The rate of testing has reduced as on-farm testing is mostly awaiting scheduled sampling.
To date, the number of Qld2012 traceforward animals in Queensland with confirmed BJD remains at five.
Three of these animals have been assessed as low risk of spreading infection; the in-contact herds of the other two infected bulls are undertaking disease risk eradication by partial herd destocking and this has been completed in one herd and is nearing completion in the other.
In addition, there are 17 Queensland cattle properties under movement restrictions due to eight BJD incidents unrelated to either Qld2012 or Qld2013.
The communiqué said Biosecurity Queensland officers continue to work with affected producers to ease movement restrictions in accordance with agreed policy.

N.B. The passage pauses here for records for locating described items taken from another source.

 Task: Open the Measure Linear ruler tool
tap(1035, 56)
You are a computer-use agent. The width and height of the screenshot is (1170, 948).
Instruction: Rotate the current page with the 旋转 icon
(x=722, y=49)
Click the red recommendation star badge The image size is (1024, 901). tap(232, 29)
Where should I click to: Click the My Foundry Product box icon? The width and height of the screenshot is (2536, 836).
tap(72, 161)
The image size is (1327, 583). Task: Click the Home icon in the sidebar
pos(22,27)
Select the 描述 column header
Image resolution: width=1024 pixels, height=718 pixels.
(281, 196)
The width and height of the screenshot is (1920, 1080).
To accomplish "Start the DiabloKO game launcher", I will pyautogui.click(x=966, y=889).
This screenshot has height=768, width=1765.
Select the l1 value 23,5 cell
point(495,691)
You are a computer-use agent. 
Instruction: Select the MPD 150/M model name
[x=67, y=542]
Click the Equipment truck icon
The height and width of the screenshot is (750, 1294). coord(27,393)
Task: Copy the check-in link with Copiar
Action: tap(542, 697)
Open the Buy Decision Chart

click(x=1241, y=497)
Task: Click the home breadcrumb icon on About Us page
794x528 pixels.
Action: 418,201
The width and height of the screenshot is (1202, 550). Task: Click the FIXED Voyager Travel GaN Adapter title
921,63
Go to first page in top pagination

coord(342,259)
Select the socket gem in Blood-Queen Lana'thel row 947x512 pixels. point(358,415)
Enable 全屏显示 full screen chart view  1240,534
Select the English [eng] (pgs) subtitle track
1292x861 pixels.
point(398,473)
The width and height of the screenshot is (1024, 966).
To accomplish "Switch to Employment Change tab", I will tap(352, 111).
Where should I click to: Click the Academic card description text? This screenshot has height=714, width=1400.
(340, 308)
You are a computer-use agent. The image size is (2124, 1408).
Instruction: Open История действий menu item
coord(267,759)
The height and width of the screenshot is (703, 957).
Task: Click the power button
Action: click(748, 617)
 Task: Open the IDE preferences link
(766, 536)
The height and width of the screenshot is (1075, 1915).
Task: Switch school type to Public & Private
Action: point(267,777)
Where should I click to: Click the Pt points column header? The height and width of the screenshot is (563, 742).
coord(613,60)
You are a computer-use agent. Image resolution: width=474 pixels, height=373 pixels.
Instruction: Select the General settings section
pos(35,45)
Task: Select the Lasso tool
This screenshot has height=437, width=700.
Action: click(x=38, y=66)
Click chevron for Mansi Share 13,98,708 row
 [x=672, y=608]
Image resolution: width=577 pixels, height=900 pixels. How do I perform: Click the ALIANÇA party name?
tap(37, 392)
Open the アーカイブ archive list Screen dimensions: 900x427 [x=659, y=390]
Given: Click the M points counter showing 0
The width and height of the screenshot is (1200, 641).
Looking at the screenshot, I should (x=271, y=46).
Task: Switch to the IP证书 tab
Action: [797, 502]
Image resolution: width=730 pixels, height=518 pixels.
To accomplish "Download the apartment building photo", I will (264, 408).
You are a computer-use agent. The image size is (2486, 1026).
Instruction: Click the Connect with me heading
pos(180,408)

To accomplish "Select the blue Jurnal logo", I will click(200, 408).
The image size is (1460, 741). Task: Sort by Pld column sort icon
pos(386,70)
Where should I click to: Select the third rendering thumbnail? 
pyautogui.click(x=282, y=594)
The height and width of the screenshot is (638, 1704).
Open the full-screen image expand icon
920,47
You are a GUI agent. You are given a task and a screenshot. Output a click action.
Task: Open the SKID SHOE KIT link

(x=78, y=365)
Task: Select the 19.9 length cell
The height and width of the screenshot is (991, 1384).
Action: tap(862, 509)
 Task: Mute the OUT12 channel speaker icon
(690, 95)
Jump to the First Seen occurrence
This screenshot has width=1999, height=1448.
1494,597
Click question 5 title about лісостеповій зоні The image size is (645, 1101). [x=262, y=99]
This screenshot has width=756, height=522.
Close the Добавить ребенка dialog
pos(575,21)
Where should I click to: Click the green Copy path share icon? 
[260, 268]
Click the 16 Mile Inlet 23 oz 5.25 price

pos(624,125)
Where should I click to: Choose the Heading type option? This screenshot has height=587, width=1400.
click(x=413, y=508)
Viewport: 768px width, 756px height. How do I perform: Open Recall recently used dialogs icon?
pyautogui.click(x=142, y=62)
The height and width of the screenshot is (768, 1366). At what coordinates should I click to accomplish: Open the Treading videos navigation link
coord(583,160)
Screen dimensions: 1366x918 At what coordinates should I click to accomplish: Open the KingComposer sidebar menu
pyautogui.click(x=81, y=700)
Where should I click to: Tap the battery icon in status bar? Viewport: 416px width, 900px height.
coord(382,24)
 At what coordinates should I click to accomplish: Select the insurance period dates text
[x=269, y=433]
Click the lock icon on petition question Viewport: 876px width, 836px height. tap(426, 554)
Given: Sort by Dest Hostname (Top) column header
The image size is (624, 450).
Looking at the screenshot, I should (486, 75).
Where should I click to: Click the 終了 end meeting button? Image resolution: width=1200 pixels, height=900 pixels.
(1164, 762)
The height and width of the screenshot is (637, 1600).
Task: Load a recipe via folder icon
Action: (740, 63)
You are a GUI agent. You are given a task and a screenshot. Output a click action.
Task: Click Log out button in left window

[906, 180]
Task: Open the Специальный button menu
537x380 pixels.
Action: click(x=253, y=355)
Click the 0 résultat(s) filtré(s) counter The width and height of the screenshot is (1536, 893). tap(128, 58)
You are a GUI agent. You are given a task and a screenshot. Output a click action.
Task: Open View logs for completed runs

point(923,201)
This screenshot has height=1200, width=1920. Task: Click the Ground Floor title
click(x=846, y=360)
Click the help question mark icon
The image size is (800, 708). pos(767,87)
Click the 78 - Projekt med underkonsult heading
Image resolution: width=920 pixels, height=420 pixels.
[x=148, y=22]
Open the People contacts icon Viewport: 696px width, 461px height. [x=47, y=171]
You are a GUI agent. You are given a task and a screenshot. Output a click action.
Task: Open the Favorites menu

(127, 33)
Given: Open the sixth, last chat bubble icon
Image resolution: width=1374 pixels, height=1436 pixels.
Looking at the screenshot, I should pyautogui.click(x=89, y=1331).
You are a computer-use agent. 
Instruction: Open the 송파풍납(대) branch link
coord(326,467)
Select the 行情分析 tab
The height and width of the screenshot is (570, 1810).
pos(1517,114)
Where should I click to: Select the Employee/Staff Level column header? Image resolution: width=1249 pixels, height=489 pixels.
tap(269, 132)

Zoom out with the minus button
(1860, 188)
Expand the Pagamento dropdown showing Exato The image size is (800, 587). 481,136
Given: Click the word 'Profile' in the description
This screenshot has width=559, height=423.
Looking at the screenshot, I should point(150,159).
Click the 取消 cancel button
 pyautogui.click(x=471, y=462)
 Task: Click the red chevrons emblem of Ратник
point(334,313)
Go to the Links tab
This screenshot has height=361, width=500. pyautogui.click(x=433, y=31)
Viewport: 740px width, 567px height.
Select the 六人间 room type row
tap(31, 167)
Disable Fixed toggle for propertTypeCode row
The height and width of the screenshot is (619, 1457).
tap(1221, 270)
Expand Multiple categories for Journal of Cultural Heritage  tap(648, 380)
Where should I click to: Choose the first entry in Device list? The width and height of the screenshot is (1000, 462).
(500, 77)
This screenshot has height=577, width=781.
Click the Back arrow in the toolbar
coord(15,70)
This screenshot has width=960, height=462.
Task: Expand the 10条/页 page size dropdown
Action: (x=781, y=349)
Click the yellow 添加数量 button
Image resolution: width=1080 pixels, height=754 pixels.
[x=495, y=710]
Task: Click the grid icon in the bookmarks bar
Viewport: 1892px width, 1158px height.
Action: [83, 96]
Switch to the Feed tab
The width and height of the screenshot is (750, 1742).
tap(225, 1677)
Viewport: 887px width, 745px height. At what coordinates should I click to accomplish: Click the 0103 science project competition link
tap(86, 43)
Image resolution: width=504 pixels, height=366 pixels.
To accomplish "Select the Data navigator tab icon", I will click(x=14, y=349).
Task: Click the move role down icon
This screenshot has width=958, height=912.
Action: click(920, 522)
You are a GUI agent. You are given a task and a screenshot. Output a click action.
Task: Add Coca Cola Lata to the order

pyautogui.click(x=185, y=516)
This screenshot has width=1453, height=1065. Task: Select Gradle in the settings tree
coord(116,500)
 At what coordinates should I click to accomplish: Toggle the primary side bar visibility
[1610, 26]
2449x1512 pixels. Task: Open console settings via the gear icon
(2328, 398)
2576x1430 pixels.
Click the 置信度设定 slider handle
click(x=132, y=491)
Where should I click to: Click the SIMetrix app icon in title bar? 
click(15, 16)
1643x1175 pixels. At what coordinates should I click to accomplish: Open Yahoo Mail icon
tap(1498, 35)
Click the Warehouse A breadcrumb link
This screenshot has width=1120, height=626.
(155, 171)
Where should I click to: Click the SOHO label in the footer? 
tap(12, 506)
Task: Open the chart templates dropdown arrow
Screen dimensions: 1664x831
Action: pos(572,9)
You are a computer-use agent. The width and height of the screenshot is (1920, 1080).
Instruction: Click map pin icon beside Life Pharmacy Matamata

Queensland Agriculture Minister John McVeigh said the Queensland Government’s goal is to support industry through this response.
“I continually meet with beef industry bodies such AgForce and Cattle Council of Australia who continue to tell me we must maintain Queensland’s protected zone status so Queensland producers can access premium trade opportunities, both domestically and abroad.
“The Queensland Government is continuing to work with properties affected by bovine Johne’s disease (BJD) to minimise the impacts of the disease on the state’s $3.4 billion beef industry.
Financial assistance uptake
The Queensland Government has made $5 million in funding available to assist eligible producers through the Bovine Johne’s Disease Assistance Scheme.
Previously assistance was capped at $50,000, however this has recently been increased to allow affected producers to be eligible for up to $100,000 in assistance.
So far 64 applications for financial assistance have been received and 61 have been processed.
Payments under the Direct Market Assistance Program have been approved for 45 applications, totalling $286,317.
Payments under the Supply Chain Pathway Assistance Program have been approved for 12 applications, totalling $360,248.
Supplementary payments of $3000 to properties that have been under movement restrictions for at least one month and $5000 for those released from movement restrictions are also being processed. Applications to the value of $734,000 have now been approved.